An interesting read by our Physiotherapist Mr. Kim Roberts:
Imagine this: Suddenly you have a body that doesn’t belong to you. An arm that doesn’t move when you try to reach for a drink. You use your other arm to reach for it, but you still can’t quench your thirst, your lips aren’t closing around the edge of the cup. It spills, you are embarrassed. You need help to do something that is so simple, something you have been doing all your life.
You are uncomfortable in the position you are lying in, but you can’t move yourself. Why won’t your trunk turn itself? Your leg can’t hold my weight and your face doesn’t remotely resemble what it looked like when you last saw yourself in a mirror.
You used to be a private person but that’s completely demolished as your daughter, whose diaper I used to change, is undressing you, carrying you to the bathroom. She is not leaving you there and closing the door behind her as she leaves because you need her to stay. You need someone to keep you from falling as you sit on the loo to empty your bladder. All you can think of is how you took this for granted when you could so this alone.
You haven’t had a moment out of your bedroom in days, you lay there waiting for someone to come in and visit with you. Keep you company. You hear the television and the conversation in the living room.
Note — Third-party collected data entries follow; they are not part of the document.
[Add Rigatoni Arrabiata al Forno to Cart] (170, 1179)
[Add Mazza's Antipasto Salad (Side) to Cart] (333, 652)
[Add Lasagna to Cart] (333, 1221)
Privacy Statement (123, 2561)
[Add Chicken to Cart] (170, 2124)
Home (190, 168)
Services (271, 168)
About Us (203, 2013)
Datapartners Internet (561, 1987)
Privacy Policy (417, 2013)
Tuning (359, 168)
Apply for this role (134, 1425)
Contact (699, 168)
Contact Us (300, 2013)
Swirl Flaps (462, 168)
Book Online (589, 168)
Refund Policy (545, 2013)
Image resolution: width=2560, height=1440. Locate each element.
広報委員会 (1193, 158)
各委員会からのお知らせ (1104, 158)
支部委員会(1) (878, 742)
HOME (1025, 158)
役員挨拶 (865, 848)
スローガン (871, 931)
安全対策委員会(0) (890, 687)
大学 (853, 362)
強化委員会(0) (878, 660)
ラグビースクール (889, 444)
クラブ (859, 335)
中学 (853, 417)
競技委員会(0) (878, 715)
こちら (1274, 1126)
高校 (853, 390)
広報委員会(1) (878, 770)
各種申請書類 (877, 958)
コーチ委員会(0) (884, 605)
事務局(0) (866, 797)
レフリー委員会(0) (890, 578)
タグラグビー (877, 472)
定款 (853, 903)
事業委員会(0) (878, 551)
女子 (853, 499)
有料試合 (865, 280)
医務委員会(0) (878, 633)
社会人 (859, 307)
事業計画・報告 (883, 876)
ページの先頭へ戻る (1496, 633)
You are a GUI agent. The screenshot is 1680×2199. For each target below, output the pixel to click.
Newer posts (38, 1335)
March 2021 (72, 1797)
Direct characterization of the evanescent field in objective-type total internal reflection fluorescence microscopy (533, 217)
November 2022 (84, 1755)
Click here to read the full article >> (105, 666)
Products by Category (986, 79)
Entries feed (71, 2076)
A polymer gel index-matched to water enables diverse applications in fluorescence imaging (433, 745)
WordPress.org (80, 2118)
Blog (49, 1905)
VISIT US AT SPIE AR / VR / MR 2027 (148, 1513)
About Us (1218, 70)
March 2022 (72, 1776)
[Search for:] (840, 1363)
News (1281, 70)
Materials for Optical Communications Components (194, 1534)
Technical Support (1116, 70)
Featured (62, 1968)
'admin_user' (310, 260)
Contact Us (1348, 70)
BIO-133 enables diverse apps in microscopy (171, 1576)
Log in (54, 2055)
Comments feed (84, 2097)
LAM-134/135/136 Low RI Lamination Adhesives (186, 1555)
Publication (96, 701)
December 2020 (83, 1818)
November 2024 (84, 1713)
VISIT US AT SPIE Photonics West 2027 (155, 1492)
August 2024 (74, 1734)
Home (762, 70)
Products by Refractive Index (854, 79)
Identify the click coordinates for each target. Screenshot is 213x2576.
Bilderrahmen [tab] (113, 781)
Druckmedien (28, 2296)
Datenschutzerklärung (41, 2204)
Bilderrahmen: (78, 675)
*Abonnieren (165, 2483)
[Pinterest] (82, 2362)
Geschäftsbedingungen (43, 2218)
But you lay here alone. Waiting.
You're leaving your bedroom today. You have another doctor’s appointment. Your husband tries his best to move you to your new wheelchair, but every time he does it is so painful, so scary. You plead with all you might that he does not let you fall, because you won’t be able to stand up from the floor.
Imagine being enough of a warrior to endure something as terrifying as a stroke, and then just existing afterwards.
Independence in activities in daily living, residential and community re integration are what I am passionate about. Surviving a stroke is only half the battle. The real fight begins afterwards.